[PROVIDED DATA Boundary: Start]

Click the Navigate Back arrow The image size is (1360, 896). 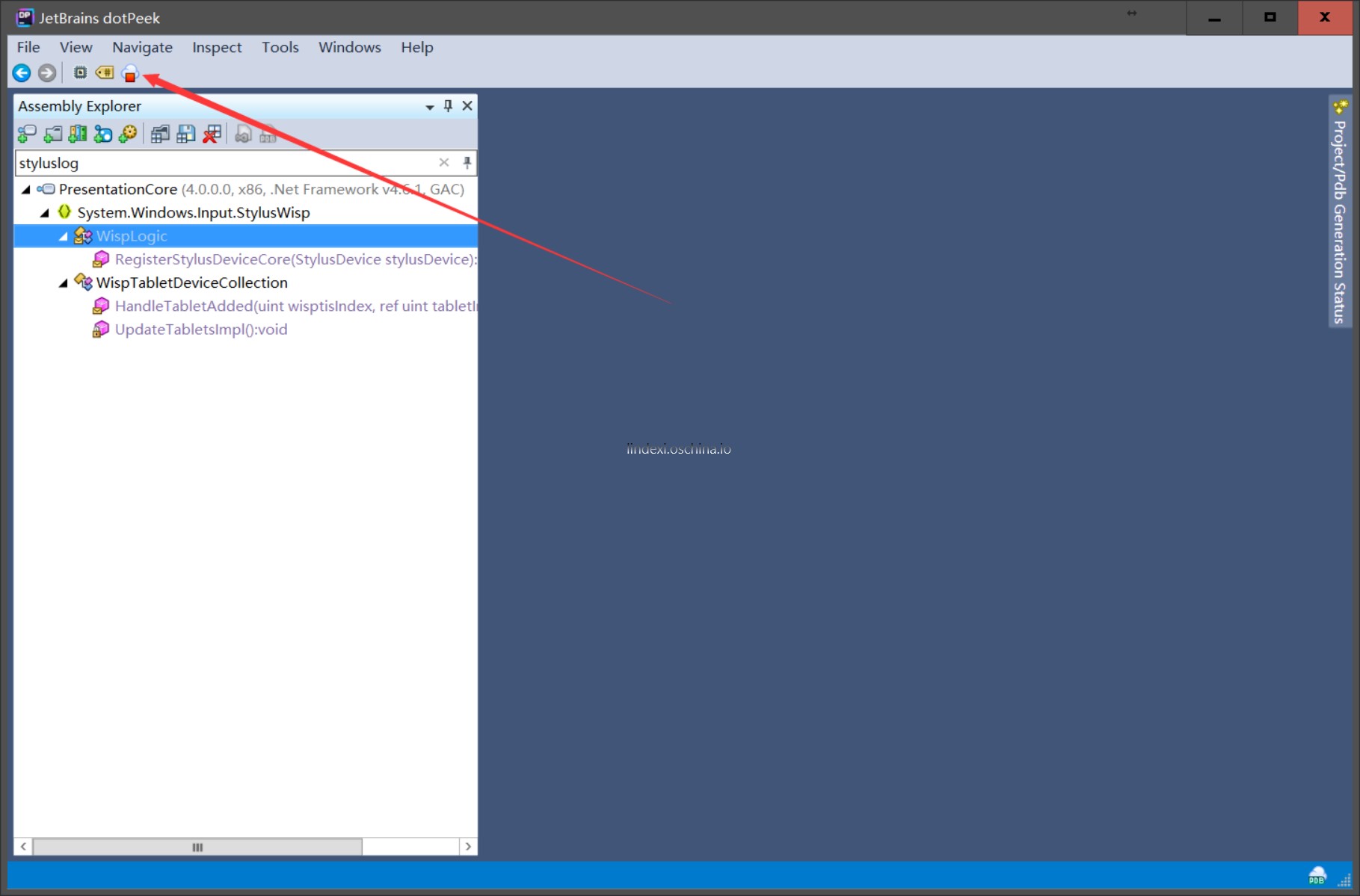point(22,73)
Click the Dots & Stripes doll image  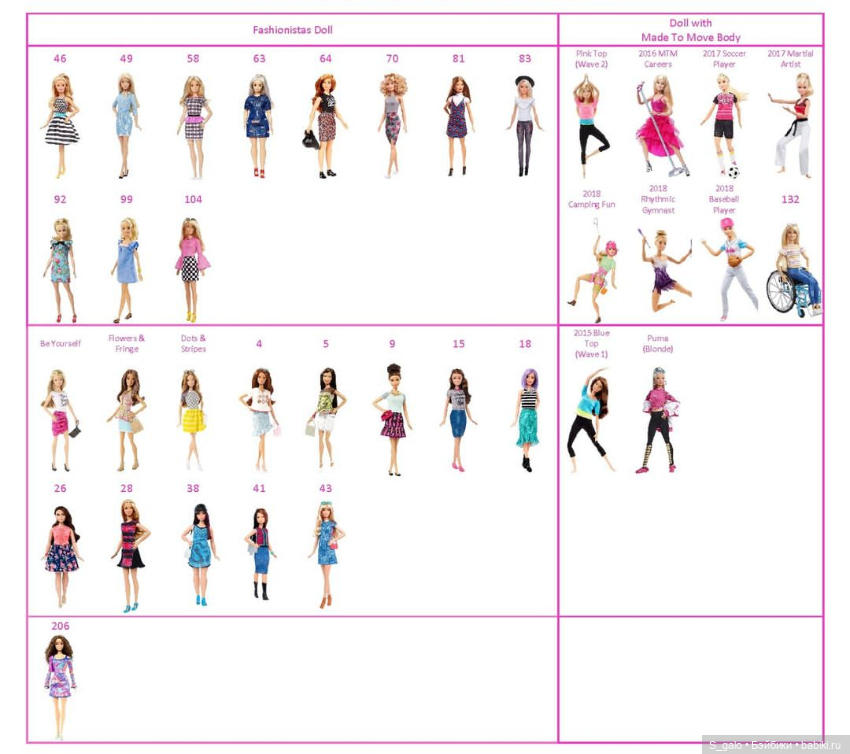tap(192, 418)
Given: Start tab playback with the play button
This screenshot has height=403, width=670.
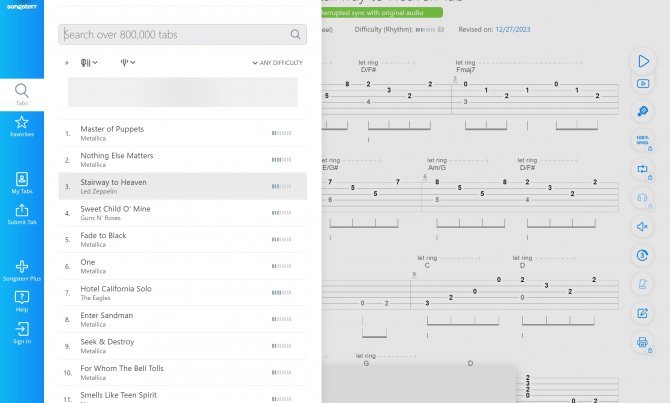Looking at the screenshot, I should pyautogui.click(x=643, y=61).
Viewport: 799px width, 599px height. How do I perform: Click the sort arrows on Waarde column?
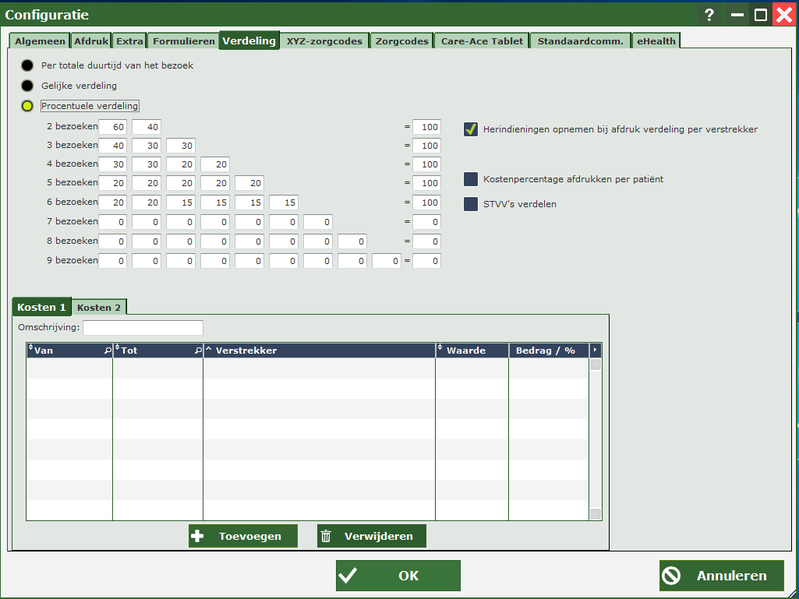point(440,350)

[PROVIDED DATA Boundary: End]

TASK TO COMPLETE: From the line that contains "Given: Start tab" to the last line of the data above, inclusive, transcribe every line exactly and only those lines, omitting pictures.

RESULT FOR THIS EXERCISE:
Given: Start tab playback with the play button
This screenshot has height=403, width=670.
Looking at the screenshot, I should pyautogui.click(x=643, y=61).
Viewport: 799px width, 599px height. How do I perform: Click the sort arrows on Waarde column?
point(440,350)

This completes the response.